●[実録!小説の書き方 11]何を「書かない」のか
小説というのは原稿用紙を前にして「さて、何を書こうか」と考えるものだと思っている人もいるかもしれないが、ぼくはそれは少し違うと考えている。むしろ「何を書かないか」が重要なのである。
人間が一日に見聞きし、話したことをすべて描写すると文庫本1冊ぐらいになるらしい、という話を聞いたことがある。つまり、小説というのは、そこからいかに切り捨てて描くか、というところから始まるのだと思う。シナリオらしきものが存在するすべての芸術はそうではないか。

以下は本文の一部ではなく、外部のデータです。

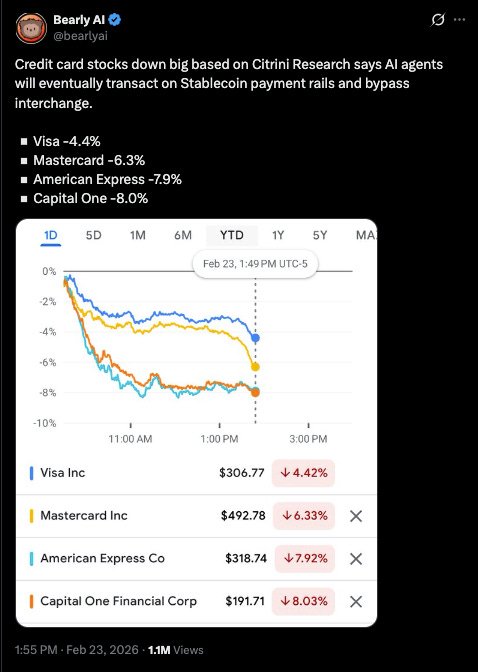478x672 pixels.
Task: Remove Mastercard Inc with X icon
Action: (x=356, y=516)
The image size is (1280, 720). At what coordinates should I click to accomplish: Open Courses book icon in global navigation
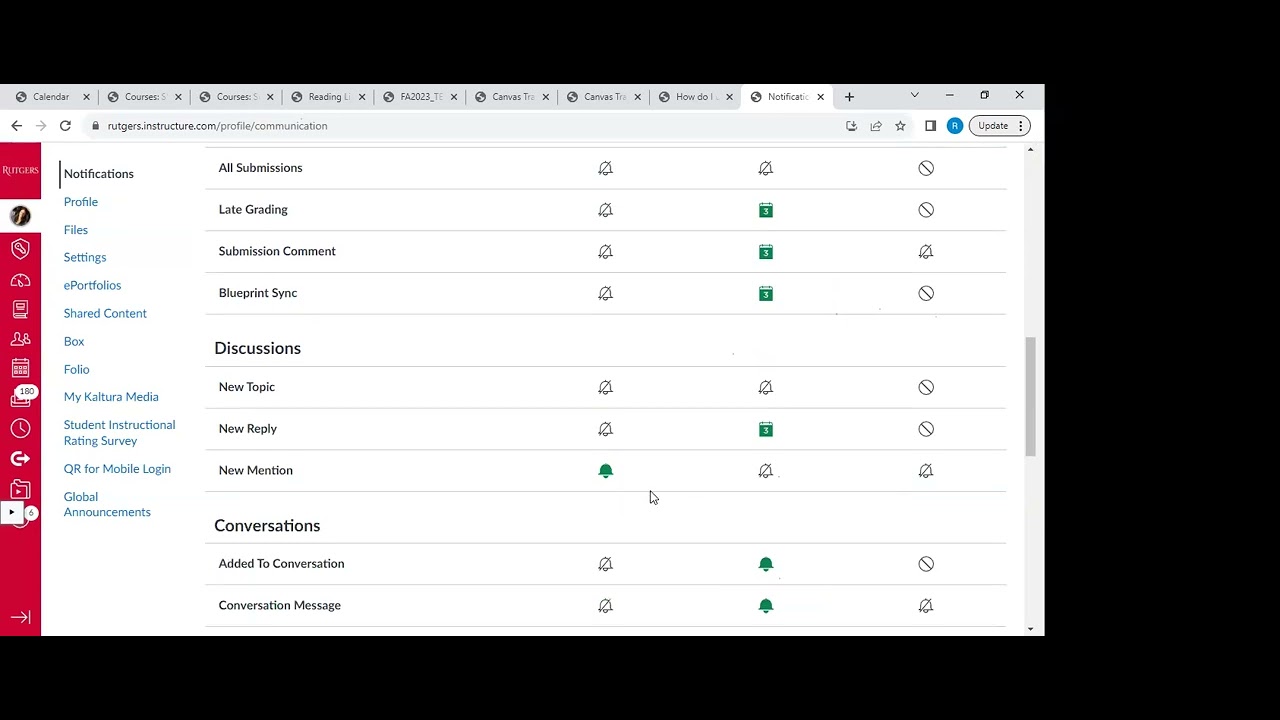point(20,310)
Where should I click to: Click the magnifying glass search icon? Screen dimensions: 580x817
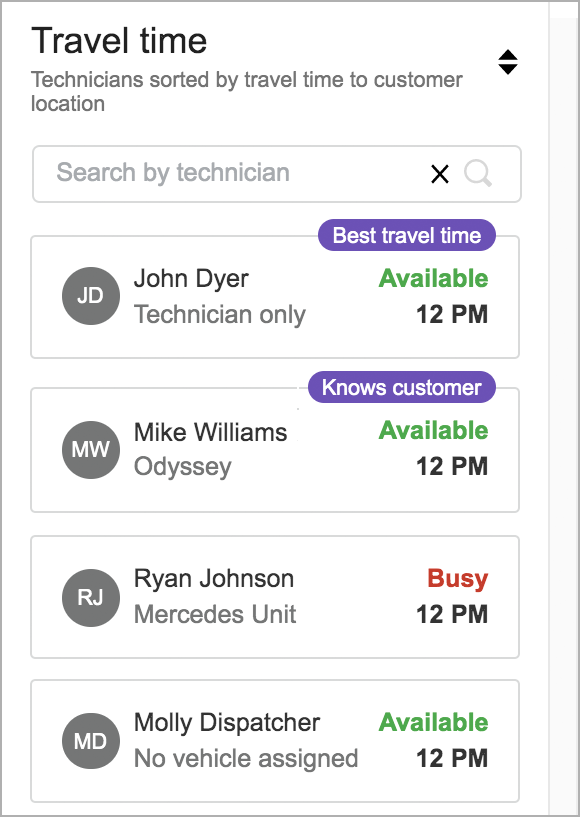click(x=478, y=173)
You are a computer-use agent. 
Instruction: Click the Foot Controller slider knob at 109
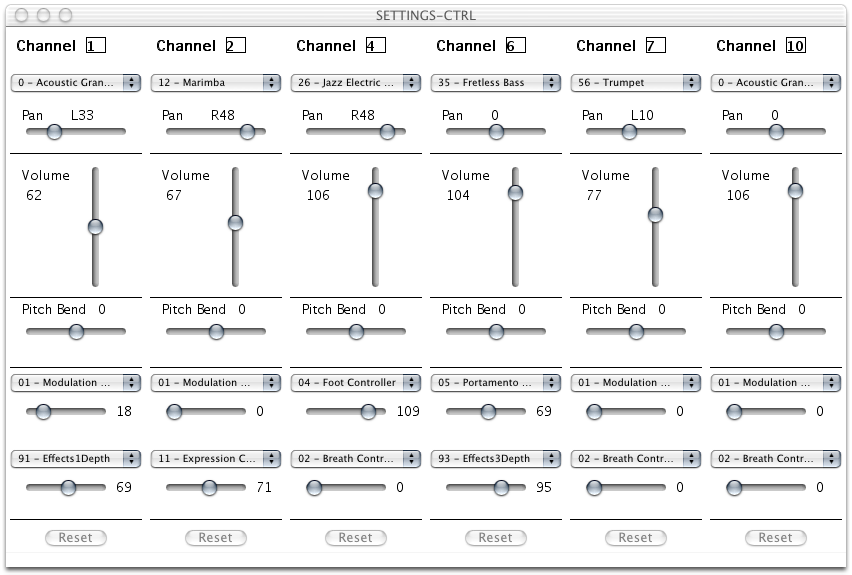[x=368, y=412]
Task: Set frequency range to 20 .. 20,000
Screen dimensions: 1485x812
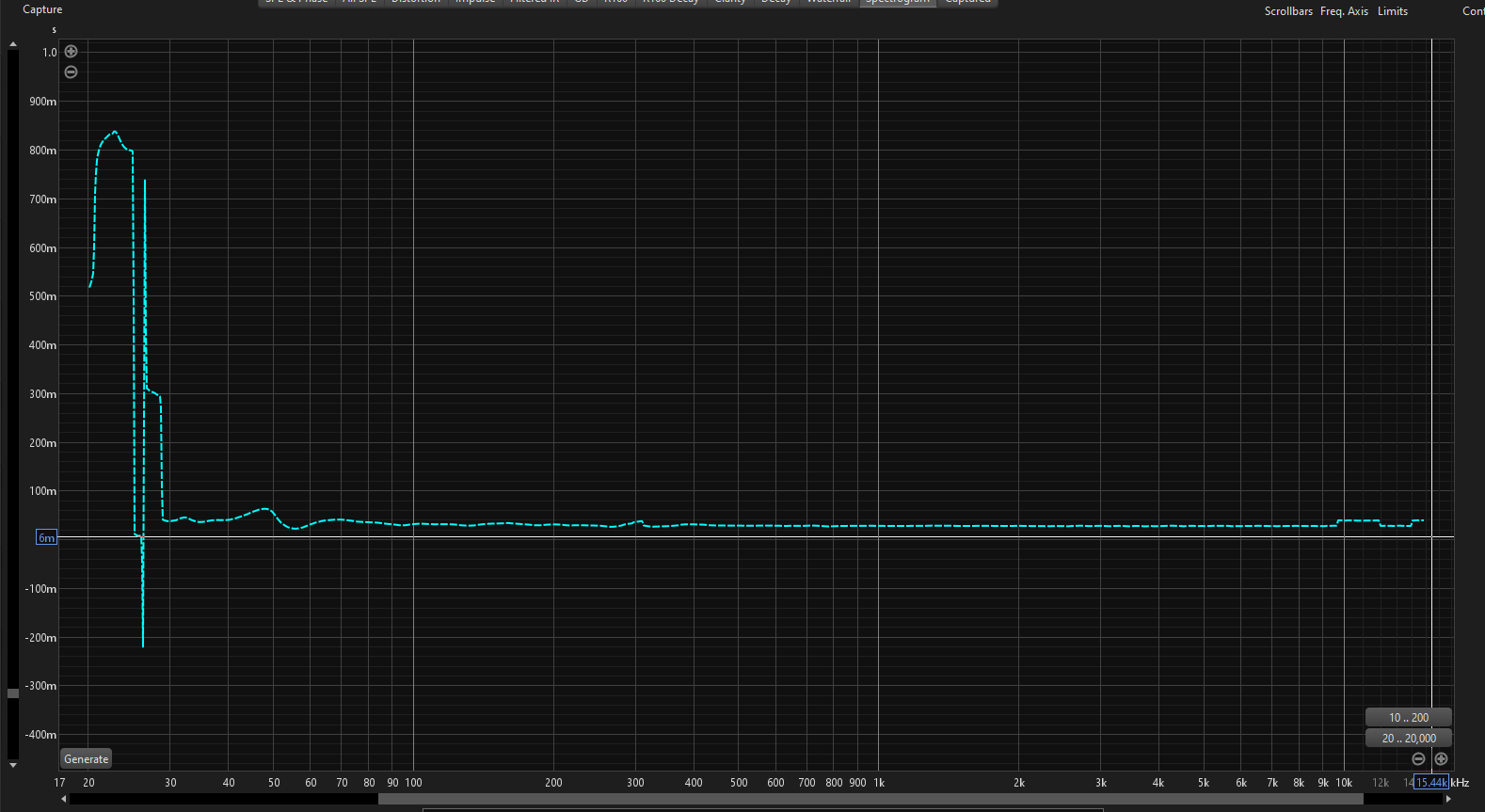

書かれてない部分に考慮が行き届いていない小説は何がまずいのか?色々ありそうだが、一番は「思わぬところで不整合が生じやすい」ということだと思う。物語の自然な流れというのは、読者が行間を補完することで成立しているのだから、その「読者の想像力」を先取りする意味でも、作者は書かれていない部分に思いを馳せる必要がある(これが無意識のうちにできる人は、小説を書く才能があると言ってよい)。
今回のぼくの作品はある1日を描いている。そうは言っても、例えば作者がトイレに行くシーンが何回も登場するということはない。トイレに行くシーンはどうして描かれないのか?どうして描かないのかを考えて書かないのと、単にみんなが書いてないから書かないのとでは、だいぶ違う。そしてほら、これで「主人公がトイレにばかり行く小説」が書けるでしょ。
作品のほうは設計段階をこれぐらいにして、ぼちぼち書き始めてみようかと思ってます。
とりあえず書きたくなってきた。